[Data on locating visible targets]
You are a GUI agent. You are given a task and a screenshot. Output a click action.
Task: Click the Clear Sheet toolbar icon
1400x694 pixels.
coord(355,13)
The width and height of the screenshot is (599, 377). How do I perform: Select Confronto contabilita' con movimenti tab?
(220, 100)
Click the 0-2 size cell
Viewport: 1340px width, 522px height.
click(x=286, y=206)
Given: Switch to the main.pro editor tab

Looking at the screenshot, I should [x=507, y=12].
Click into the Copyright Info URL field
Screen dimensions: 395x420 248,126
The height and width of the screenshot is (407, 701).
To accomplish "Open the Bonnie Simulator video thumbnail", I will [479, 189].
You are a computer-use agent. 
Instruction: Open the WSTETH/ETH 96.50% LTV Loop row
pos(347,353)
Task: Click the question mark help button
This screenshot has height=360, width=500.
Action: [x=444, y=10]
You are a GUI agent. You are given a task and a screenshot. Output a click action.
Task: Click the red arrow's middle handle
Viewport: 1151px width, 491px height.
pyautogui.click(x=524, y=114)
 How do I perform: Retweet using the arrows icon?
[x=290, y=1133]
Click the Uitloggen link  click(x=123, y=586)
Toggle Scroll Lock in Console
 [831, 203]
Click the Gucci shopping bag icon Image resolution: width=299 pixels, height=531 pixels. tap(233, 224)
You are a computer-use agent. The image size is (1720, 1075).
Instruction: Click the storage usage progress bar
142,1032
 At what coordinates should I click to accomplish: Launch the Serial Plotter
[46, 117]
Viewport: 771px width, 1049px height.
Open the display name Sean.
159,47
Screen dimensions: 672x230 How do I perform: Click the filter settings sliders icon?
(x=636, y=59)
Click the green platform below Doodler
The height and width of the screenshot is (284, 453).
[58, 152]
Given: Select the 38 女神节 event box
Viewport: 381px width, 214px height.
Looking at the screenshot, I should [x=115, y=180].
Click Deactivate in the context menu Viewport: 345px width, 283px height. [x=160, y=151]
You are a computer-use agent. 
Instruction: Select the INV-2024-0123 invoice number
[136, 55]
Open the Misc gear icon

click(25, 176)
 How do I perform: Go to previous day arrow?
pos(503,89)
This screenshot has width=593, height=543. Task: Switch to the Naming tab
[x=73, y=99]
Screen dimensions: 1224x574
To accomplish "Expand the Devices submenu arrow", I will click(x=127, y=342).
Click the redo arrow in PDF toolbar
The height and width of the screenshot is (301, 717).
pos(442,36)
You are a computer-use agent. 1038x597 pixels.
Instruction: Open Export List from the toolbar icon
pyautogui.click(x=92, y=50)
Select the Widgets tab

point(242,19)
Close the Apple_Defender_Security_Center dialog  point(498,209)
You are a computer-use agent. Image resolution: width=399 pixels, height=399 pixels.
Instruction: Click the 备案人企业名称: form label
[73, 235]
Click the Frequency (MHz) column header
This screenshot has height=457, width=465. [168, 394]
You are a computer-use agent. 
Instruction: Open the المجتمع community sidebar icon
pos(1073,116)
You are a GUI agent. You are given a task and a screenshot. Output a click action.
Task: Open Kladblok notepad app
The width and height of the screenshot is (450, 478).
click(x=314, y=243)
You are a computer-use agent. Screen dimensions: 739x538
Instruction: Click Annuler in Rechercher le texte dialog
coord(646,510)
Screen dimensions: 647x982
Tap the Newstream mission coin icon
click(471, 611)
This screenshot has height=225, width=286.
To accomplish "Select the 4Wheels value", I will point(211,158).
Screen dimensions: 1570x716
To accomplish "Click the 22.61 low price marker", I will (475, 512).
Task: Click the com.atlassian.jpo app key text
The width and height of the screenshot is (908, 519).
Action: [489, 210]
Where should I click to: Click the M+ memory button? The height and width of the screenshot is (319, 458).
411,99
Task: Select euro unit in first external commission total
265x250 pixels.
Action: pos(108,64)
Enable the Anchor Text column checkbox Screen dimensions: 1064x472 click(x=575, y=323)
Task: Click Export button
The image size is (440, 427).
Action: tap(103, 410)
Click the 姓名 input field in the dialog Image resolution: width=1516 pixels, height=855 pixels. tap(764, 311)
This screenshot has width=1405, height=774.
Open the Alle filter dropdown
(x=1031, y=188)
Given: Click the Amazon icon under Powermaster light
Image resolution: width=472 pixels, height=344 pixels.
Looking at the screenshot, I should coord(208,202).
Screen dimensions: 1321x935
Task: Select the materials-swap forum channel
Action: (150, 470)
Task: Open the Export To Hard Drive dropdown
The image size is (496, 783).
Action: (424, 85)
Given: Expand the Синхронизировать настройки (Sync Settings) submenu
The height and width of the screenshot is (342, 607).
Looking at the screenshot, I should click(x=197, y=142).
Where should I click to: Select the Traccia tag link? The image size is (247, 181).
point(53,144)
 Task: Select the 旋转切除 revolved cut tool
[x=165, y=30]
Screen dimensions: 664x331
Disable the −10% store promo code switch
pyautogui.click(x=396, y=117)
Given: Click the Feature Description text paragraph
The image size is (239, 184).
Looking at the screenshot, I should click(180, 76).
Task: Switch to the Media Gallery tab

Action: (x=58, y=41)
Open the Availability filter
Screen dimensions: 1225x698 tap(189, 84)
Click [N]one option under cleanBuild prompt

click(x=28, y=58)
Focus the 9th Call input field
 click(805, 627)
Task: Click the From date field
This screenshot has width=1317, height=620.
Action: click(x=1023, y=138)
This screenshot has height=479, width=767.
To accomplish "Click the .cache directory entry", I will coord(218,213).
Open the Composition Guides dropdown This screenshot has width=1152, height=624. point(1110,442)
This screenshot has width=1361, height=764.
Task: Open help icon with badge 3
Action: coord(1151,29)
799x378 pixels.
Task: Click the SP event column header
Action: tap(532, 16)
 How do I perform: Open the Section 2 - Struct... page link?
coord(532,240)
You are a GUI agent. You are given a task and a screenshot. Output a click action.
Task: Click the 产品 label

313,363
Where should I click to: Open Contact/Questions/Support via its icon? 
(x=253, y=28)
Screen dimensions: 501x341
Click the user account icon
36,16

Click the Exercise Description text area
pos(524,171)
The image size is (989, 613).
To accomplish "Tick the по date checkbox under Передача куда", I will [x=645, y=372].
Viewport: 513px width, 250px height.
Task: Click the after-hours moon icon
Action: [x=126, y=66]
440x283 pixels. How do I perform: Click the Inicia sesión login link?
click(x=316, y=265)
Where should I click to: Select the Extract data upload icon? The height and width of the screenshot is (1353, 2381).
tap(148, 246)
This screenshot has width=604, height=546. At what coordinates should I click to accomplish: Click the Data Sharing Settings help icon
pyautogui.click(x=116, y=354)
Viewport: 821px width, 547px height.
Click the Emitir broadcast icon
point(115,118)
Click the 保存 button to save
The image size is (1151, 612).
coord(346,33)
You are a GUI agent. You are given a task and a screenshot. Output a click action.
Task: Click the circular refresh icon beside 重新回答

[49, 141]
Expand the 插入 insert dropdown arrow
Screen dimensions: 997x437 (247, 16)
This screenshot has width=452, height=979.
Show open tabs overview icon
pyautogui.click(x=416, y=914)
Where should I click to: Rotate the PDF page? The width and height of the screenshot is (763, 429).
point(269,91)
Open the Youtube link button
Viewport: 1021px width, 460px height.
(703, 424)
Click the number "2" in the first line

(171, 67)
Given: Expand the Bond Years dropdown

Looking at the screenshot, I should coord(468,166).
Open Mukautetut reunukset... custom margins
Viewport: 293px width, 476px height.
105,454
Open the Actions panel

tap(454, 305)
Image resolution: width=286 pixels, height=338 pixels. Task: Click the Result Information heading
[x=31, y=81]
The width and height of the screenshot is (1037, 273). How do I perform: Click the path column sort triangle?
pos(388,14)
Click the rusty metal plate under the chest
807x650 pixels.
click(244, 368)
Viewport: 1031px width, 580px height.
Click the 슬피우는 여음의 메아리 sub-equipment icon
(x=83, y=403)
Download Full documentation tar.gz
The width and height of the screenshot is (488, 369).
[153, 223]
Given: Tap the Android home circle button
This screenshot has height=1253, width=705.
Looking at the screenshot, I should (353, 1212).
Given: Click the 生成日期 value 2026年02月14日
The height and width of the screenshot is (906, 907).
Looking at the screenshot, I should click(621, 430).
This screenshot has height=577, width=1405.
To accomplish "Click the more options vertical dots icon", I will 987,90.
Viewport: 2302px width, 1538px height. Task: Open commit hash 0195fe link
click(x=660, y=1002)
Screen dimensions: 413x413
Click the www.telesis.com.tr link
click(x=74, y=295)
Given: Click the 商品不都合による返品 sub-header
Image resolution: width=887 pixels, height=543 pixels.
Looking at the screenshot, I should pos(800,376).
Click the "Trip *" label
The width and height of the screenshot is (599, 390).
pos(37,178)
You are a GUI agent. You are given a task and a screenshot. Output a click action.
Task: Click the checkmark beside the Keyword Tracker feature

**TASK TO COMPLETE**
Could you rewrite everything from the line containing "Screen dimensions: 672x230" down to the line containing "Action: [489, 210]", swapping "Instruction" for "Command" and changing nothing else?

**ANSWER TO THIS PROBLEM**
Screen dimensions: 672x230 How do I perform: Click the filter settings sliders icon?
(x=636, y=59)
Click the green platform below Doodler
The height and width of the screenshot is (284, 453).
[58, 152]
Given: Select the 38 女神节 event box
Viewport: 381px width, 214px height.
Looking at the screenshot, I should [x=115, y=180].
Click Deactivate in the context menu Viewport: 345px width, 283px height. [x=160, y=151]
You are a computer-use agent. 
Command: Select the INV-2024-0123 invoice number
[136, 55]
Open the Misc gear icon

click(25, 176)
 How do I perform: Go to previous day arrow?
pos(503,89)
This screenshot has width=593, height=543. Task: Switch to the Naming tab
[x=73, y=99]
Screen dimensions: 1224x574
To accomplish "Expand the Devices submenu arrow", I will click(x=127, y=342).
Click the redo arrow in PDF toolbar
The height and width of the screenshot is (301, 717).
pos(442,36)
You are a computer-use agent. 1038x597 pixels.
Command: Open Export List from the toolbar icon
pyautogui.click(x=92, y=50)
Select the Widgets tab

point(242,19)
Close the Apple_Defender_Security_Center dialog  point(498,209)
You are a computer-use agent. Image resolution: width=399 pixels, height=399 pixels.
Command: Click the 备案人企业名称: form label
[73, 235]
Click the Frequency (MHz) column header
This screenshot has height=457, width=465. [168, 394]
You are a computer-use agent. 
Command: Open the المجتمع community sidebar icon
pos(1073,116)
You are a GUI agent. You are given a task and a screenshot. Output a click action.
Task: Open Kladblok notepad app
The width and height of the screenshot is (450, 478).
click(x=314, y=243)
You are a computer-use agent. Screen dimensions: 739x538
Command: Click Annuler in Rechercher le texte dialog
coord(646,510)
Screen dimensions: 647x982
Tap the Newstream mission coin icon
click(471, 611)
This screenshot has height=225, width=286.
To accomplish "Select the 4Wheels value", I will point(211,158).
Screen dimensions: 1570x716
To accomplish "Click the 22.61 low price marker", I will (475, 512).
Task: Click the com.atlassian.jpo app key text
The width and height of the screenshot is (908, 519).
Action: [489, 210]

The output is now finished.